EXCERPTED TEXT
— Begin —
UPDATE 1-China Jan car sales up 116 pct on holiday spending
* January car sales surged on holiday spending
* Low comparative base yr-ago also inflates Jan growth
* Growth seen at slower but solid 10 pct for 2010 (Adds analyst comment, details)
By Fang Yan and Jacqueline Wong
SHANGHAI, Feb 9 (Reuters) - China's passenger car sales in January jumped 115.5 percent from a year earlier, the country's official industry association said on Tuesday, as car buyers packed showrooms before the Lunar New Year.
A total of 1.32 million passenger cars were sold last month in China, the world's largest auto market, compared with 610,600 units sold a year earlier and 1.1 million units sold in December 2009, the China Association of Automobile Manufacturers said.
"Demand remains strong in January as many people want to get a new car for themselves for their loved ones before the Chinese New Year," said Zhang Xin, an analyst with Guotai Junan Securities.
— End —
SHORT PROBLEM A
In the entries below, turn the lines from the line with "171) in the screenshot?" to the line with "settings cog icon" into a numbered list, including both of those lines and leaving out any blank lines.

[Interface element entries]
— Begin —
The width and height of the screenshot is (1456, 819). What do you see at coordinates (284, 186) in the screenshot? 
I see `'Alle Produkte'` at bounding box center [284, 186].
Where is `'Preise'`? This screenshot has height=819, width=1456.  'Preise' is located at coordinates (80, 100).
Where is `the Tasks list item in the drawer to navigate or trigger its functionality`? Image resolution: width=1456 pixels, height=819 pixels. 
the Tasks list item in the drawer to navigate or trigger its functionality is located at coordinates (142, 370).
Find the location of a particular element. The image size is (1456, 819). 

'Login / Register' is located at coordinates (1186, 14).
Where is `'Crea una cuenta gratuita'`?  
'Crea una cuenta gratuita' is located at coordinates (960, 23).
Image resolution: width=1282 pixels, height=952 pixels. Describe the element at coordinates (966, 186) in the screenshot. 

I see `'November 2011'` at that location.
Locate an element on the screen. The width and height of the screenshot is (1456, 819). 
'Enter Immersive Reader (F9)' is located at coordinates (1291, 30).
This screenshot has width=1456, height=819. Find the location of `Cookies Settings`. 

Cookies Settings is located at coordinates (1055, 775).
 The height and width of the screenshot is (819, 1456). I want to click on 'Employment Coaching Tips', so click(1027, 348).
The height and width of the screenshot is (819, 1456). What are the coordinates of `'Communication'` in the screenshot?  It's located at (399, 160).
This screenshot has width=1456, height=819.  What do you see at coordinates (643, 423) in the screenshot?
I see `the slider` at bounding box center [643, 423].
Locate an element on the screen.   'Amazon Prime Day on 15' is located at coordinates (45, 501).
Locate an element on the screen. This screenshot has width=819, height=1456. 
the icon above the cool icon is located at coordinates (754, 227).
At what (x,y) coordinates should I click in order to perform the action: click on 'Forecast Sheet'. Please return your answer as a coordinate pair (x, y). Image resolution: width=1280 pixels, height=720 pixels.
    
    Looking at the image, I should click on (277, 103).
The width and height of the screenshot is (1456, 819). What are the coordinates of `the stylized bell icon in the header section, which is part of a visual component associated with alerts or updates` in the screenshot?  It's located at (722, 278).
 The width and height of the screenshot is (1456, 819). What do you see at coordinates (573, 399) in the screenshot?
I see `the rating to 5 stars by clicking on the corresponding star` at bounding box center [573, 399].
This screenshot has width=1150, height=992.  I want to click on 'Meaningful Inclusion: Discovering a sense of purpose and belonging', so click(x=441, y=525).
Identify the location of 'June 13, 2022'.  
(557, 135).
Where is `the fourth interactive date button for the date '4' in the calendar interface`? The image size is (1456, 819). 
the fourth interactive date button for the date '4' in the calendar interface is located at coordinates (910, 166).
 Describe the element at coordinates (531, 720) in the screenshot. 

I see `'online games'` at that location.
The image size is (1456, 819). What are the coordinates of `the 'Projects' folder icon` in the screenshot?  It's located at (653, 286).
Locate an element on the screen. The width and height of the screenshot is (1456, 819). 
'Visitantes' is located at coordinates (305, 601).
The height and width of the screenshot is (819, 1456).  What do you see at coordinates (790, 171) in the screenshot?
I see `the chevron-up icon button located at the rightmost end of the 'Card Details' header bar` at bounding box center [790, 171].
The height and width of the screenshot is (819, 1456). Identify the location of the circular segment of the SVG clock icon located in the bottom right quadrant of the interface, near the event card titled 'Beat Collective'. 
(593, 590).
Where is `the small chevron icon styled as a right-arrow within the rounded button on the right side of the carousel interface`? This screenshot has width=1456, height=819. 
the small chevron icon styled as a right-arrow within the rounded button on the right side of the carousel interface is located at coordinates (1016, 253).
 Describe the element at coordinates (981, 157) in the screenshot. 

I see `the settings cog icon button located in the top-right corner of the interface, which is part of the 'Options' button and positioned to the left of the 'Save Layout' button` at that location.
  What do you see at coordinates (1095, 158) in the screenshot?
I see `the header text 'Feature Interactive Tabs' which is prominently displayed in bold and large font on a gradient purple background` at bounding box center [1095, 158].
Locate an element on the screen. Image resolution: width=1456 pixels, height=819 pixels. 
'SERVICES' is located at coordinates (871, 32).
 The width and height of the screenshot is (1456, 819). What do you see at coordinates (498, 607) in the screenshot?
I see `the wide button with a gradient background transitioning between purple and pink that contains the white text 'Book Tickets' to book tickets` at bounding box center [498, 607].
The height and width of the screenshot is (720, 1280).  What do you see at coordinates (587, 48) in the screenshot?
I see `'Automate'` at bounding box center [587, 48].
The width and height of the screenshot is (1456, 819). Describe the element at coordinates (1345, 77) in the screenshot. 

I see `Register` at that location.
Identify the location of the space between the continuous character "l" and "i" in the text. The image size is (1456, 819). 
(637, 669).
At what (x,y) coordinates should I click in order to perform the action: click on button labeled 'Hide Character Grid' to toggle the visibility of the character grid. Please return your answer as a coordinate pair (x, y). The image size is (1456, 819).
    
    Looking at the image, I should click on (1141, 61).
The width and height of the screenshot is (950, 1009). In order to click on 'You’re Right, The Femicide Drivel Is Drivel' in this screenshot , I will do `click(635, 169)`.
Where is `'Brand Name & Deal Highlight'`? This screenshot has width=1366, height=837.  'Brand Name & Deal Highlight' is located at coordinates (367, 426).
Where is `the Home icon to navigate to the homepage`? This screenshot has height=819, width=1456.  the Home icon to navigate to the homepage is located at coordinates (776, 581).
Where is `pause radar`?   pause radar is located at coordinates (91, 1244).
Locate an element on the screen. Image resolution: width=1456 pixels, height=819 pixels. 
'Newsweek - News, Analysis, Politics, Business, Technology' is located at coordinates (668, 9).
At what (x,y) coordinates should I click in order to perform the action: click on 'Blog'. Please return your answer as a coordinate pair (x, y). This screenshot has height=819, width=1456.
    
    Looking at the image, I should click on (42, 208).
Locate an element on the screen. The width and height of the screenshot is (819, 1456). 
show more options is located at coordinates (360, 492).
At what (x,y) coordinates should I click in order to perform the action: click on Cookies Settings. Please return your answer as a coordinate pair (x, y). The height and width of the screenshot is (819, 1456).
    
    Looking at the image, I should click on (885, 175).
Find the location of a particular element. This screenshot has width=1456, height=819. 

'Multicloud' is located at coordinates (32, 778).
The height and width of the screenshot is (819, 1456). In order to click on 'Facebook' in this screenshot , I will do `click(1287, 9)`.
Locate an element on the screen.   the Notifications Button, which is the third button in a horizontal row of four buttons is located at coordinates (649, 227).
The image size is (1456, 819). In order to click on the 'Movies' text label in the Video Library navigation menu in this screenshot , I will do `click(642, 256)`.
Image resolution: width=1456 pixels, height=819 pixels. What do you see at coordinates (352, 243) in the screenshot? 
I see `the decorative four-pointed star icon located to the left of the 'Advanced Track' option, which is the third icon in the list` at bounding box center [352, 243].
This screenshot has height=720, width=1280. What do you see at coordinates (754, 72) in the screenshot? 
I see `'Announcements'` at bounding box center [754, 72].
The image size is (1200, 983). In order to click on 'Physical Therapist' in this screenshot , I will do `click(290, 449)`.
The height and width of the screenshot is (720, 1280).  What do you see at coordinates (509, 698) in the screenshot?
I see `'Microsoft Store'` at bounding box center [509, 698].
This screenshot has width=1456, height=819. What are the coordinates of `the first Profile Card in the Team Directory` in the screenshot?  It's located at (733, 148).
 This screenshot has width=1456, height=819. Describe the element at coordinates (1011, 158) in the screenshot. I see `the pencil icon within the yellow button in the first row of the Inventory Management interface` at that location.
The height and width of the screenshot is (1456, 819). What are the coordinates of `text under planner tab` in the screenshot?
— End —
SHORT PROBLEM B
According to the car sales report, how many passenger cars were sold in China in January?

EXERCISE OUTPUT A
1. The height and width of the screenshot is (819, 1456).  What do you see at coordinates (790, 171) in the screenshot?
2. I see `the chevron-up icon button located at the rightmost end of the 'Card Details' header bar` at bounding box center [790, 171].
3. The height and width of the screenshot is (819, 1456). Identify the location of the circular segment of the SVG clock icon located in the bottom right quadrant of the interface, near the event card titled 'Beat Collective'. 
4. (593, 590).
5. Where is `the small chevron icon styled as a right-arrow within the rounded button on the right side of the carousel interface`? This screenshot has width=1456, height=819. 
6. the small chevron icon styled as a right-arrow within the rounded button on the right side of the carousel interface is located at coordinates (1016, 253).
7.  Describe the element at coordinates (981, 157) in the screenshot. 
8. I see `the settings cog icon button located in the top-right corner of the interface, which is part of the 'Options' button and positioned to the left of the 'Save Layout' button` at that location.

EXERCISE OUTPUT B
1.32 million passenger cars.